Automated dependency updates¶

Context and Problem Statement¶

Updating dependencies of a component is a repetitive and sometimes cumbersome task that tends to be postponed.

Postponing, and in the worst-case updating the dependencies manually, leads to several problems.

Deferring and skipping updates accumulates technical debt. In addition, it becomes an extraordinary task to update a dependency. In the end, it could happen that we either cannot fix security vulnerabilities in time or are using most of our capacity to update dependencies.

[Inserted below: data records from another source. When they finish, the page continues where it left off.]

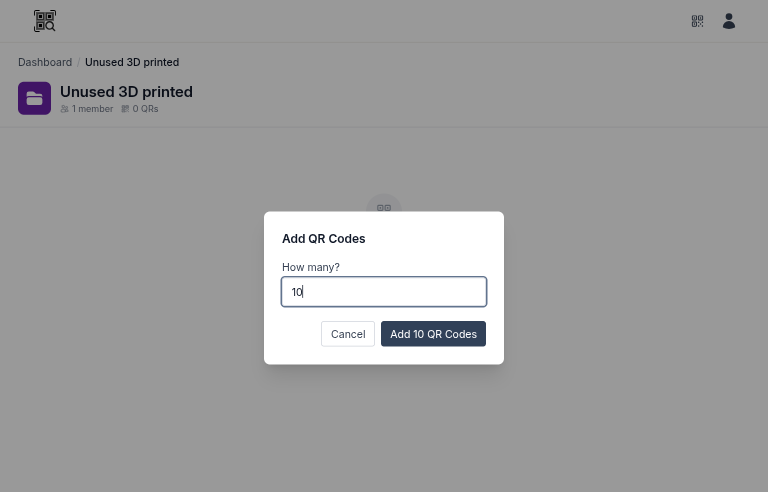Open the QR code icon in header

[x=698, y=21]
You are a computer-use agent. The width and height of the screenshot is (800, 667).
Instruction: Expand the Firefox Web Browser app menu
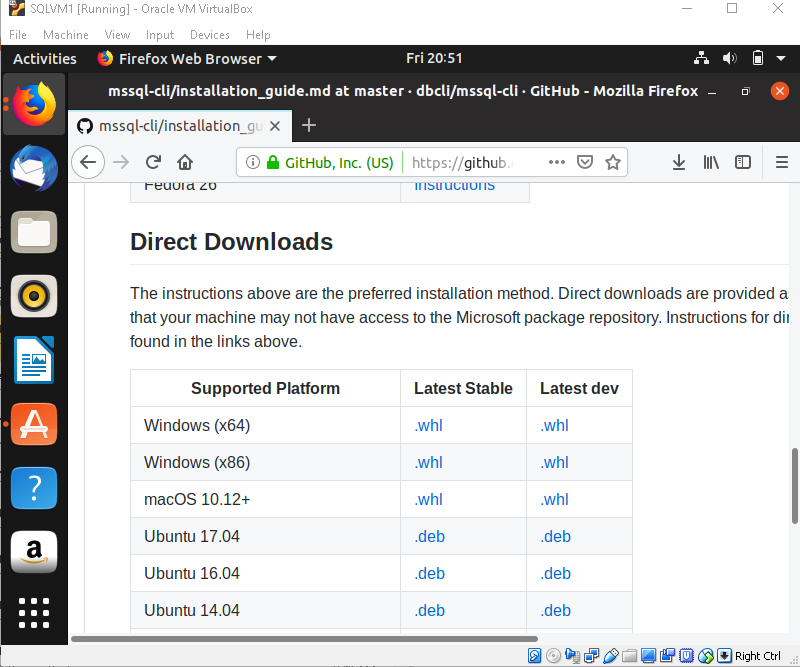[x=187, y=58]
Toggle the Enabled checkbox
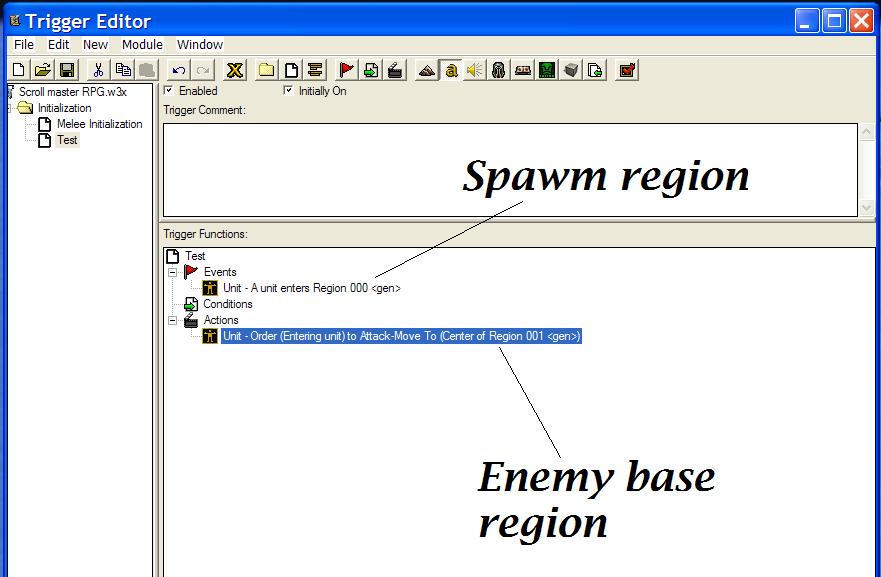 coord(168,90)
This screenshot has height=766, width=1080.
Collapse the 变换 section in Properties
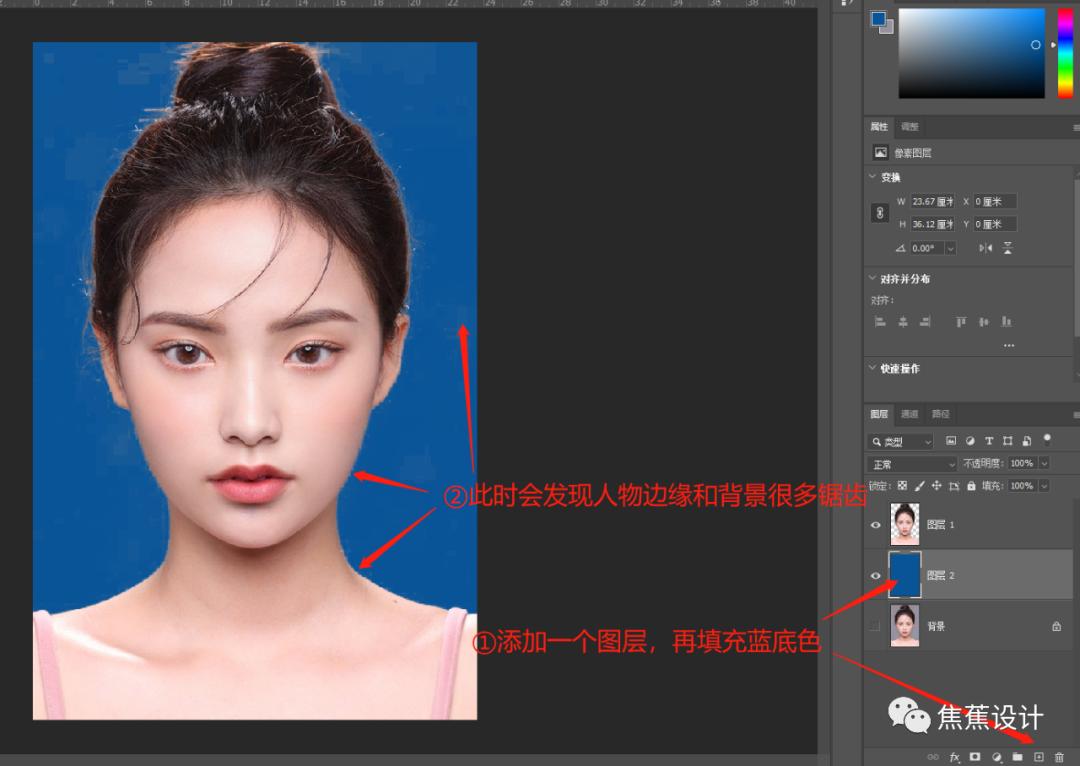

Our goal, therefore, is to make updating a dependency a non-event. It should be automated as much as possible and we don`t want to build up technical debt by postponing required adaptations.

Decision Drivers¶

• Automatic dependency updates are supported for various package system
• Tool supports git repositories hosted in GitLab
• Semantic Versioning is supported by the tooling
• The solution is in line with Smart Infrastructure Grid Software tooling

Considered Options¶

• Renovate Bot
• Dependabot

Decision Outcome¶

Chosen option: "Renovate Bot" because,

• It is better integrated into GitLab. It supports all the languages that we currently require.
• In addition, changelogs can be generated automatically when following these rules.

Consequences¶

• The merge request about onboarding the Renovate Bot MUST be accepted.
• Automatically created dependency update merge request MUST be reviewed and accepted regularly.